-------- AUSZUG --------
Heute gibt es das Athina-Konzept in elf Apothekerkammern, in denen grundlegende Kenntnisse im Bereich Arzneimitteltherapiesicherheit ebenso wie eine strukturierte Vorgehensweise zur Durchführung einer erweiterten Medikationsanalyse vermittelt werden. Diese erfolgt analog zur Leitlinie der Bundesapothekerkammer zur Qualitätssicherung der Medikationsanalyse. Die Arbeitsmethodik wird praktisch anhand eines Brown-Bag-Reviews durch Bearbeitung von individuellen Patientenfällen aus dem Apothekenalltag geübt und vertieft. Weiterführende Informationen erhalten Sie auf den Homepages der teilnehmenden Kammern.
Retrospektive Auswertung
Vor ca. fünf Jahren wurde ein erster Datensatz von Athina-Medikationsanalysen ausgewertet. Anhand von ca. 1000 Patientenfällen konnte gezeigt werden, dass in der Apotheke sehr gut Patienten identifiziert werden können, die von einer Athina-Medikationsanalyse profitieren könnten – also eine hohe Anzahl an arzneimittelbezogenen Problemen haben. Tatsächlich gelang es dann auch im Rahmen des Athina-Konzeptes, den Anteil von Arzneimitteln mit arzneimittelbezogenen Problemen pro Medikationsregime nahezu zu halbieren. Allerdings zeigte die retrospektive Auswertung auch, dass bis zum Abschlussgespräch eben nicht alle arzneimittelbezogenen Probleme gelöst werden konnten – bei etwa einem Drittel der Arzneimittel bestand auch nach dem Abschlussgespräch weiterhin ein arzneimittelbezogenes Problem. Dabei blieben vor allem jene Probleme offen, deren Lösung wohl mehr Zeit in Anspruch nahm, weil der Lösungsansatz komplizierter war oder weil eine längerfristige Abstimmung mit dem Arzt bzw. der Ärztin erforderlich war.
-------- ANGEZEIGTE DATEN --------
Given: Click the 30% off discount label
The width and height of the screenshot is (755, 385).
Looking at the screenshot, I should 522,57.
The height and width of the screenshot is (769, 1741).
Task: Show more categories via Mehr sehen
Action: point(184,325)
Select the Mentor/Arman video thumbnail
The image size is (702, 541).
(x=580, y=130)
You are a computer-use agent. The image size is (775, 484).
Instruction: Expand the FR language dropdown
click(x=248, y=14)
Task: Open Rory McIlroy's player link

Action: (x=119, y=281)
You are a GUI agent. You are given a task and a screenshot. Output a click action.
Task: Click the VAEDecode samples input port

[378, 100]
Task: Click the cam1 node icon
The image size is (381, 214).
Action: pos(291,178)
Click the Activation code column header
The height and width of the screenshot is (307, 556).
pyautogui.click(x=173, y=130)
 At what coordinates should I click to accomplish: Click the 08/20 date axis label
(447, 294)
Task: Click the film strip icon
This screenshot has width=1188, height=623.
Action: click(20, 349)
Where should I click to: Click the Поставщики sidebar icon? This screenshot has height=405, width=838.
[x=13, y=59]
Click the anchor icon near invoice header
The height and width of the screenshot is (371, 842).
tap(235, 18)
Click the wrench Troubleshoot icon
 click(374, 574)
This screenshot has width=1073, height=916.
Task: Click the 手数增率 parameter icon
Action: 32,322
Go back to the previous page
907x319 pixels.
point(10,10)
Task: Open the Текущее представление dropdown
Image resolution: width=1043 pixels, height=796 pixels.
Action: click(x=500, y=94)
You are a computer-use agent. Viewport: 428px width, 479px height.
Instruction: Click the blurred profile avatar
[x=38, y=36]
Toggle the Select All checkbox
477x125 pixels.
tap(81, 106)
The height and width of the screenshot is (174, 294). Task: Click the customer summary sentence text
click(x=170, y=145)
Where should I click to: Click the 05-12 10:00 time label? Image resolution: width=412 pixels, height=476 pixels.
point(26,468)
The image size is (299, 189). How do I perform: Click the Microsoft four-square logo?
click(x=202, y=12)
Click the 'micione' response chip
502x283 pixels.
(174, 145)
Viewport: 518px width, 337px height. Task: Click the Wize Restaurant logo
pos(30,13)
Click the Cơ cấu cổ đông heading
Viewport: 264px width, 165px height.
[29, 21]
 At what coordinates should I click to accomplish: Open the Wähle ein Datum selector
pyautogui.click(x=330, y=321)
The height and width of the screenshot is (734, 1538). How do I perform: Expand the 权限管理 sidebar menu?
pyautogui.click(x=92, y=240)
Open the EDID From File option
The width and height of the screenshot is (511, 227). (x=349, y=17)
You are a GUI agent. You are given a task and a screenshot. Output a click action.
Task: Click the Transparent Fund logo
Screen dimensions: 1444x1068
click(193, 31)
--------
Schreibe den Auszug von „Heute gibt es“ bis einschließlich „der teilnehmenden Kammern.“ ab und ersetze darin „elf“ durch „zwölf“. Die Daten braucht man hier nicht.

Heute gibt es das Athina-Konzept in zwölf Apothekerkammern, in denen grundlegende Kenntnisse im Bereich Arzneimitteltherapiesicherheit ebenso wie eine strukturierte Vorgehensweise zur Durchführung einer erweiterten Medikationsanalyse vermittelt werden. Diese erfolgt analog zur Leitlinie der Bundesapothekerkammer zur Qualitätssicherung der Medikationsanalyse. Die Arbeitsmethodik wird praktisch anhand eines Brown-Bag-Reviews durch Bearbeitung von individuellen Patientenfällen aus dem Apothekenalltag geübt und vertieft. Weiterführende Informationen erhalten Sie auf den Homepages der teilnehmenden Kammern.